CMPS 144/240 Introduction to Parallel Computing

In parallel computing, we have the notion of many processors working together, simultaneously, to solve the same problem.

Example 1: Array Initialization

Consider the problem of initializing each element of an int array a[0..N) to the value indicating its own location. The obvious solution in Java is this:

for (int i=0;  i != N;  i = i+1)
   { a[i] = i; }

This code segment runs in O(N) time.

Now suppose that we had N processors, rather than only one, and that the processors were identified by the integers 0 through N−1. Suppose, further, that each processor "knew" its own identity. We can imagine processor i being responsible for placing the value i into a[i], so that all array elements could be filled simultaneously! We might write the code (using a "for all ... in parallel" construct) as follows:

for all i in [0..N) in parallel 
   { a[i] = i; }

What the above expresses is the computation in which, simultaneously, each array element is filled with the value corresponding to its own location. Thus, its running time is O(1). We see, then, that, with N processors, an array of length N can be initialized in O(1) time.

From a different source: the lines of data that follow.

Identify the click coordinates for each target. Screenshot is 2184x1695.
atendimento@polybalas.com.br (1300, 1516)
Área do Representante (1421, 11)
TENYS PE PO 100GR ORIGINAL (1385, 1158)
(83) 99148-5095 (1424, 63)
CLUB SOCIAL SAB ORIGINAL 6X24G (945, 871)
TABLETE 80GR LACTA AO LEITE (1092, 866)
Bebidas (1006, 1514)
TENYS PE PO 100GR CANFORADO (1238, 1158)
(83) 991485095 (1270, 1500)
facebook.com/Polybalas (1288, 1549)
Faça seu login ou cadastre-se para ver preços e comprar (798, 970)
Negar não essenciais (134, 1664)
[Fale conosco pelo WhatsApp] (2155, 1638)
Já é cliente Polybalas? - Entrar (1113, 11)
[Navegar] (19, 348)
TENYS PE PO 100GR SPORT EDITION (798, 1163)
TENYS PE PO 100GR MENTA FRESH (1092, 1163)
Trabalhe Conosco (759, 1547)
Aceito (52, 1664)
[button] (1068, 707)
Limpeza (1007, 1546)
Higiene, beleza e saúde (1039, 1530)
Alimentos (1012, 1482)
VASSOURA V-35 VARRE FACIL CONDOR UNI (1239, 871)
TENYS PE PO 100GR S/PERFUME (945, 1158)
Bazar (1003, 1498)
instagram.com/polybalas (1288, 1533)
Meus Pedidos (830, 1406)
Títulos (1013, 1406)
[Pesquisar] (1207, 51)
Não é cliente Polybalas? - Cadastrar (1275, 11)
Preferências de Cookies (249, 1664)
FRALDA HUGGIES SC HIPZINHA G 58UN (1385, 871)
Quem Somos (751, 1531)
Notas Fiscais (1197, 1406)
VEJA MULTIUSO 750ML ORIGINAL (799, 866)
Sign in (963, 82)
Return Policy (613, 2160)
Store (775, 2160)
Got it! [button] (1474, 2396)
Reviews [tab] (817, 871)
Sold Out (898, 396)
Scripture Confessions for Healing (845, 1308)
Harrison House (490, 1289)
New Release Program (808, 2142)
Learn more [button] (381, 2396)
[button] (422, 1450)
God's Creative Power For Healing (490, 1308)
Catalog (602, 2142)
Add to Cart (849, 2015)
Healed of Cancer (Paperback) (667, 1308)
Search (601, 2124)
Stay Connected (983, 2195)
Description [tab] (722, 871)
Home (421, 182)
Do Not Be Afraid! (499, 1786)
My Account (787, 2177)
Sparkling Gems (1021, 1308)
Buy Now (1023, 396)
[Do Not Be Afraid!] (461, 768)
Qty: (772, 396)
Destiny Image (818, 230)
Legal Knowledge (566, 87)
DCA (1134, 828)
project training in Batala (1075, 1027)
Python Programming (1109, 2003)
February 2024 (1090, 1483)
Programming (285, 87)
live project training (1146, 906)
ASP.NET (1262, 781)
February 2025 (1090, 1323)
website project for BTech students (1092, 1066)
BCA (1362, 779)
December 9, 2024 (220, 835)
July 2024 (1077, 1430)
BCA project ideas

Suppose that only N/2 processors were available. Then we could assign processor i (for each i in [0..N/2)) to fill elements 2i and 2i+1. Then the computation would be finished in two units of time rather than one.

More generally, if only N/c processors were available, for some constant c ≥ 1, we could assign processor i, for each i, to fill the c elements in the segment a[c·i .. c·(i+1)). The computation would take c units of time. We conclude that, with O(N) processors, an array of length N can be initialized in O(1) time.

Even more general than this, suppose that N/f(N) processors were available, where f(k) ≤ k for all k. For example, we might have f(k) = √k or f(k) = lg k. Whatever the case, we can imagine partitioning the array into N/f(N) segments, each of size f(N), and assigning processor i to the i-th such segment (i.e., a[f(N)·i .. f(N)·(i+1))). The running time would be O(f(N)).

In addition to running time and number of processors, another interesting measure of a parallel algorithm is its cost, which is the product of its number of processors and running time. The cost of a "sequential" (i.e., non-parallel) algorithm is simply its running time (which is, after all, the product of one —the # of processors— and its running time!).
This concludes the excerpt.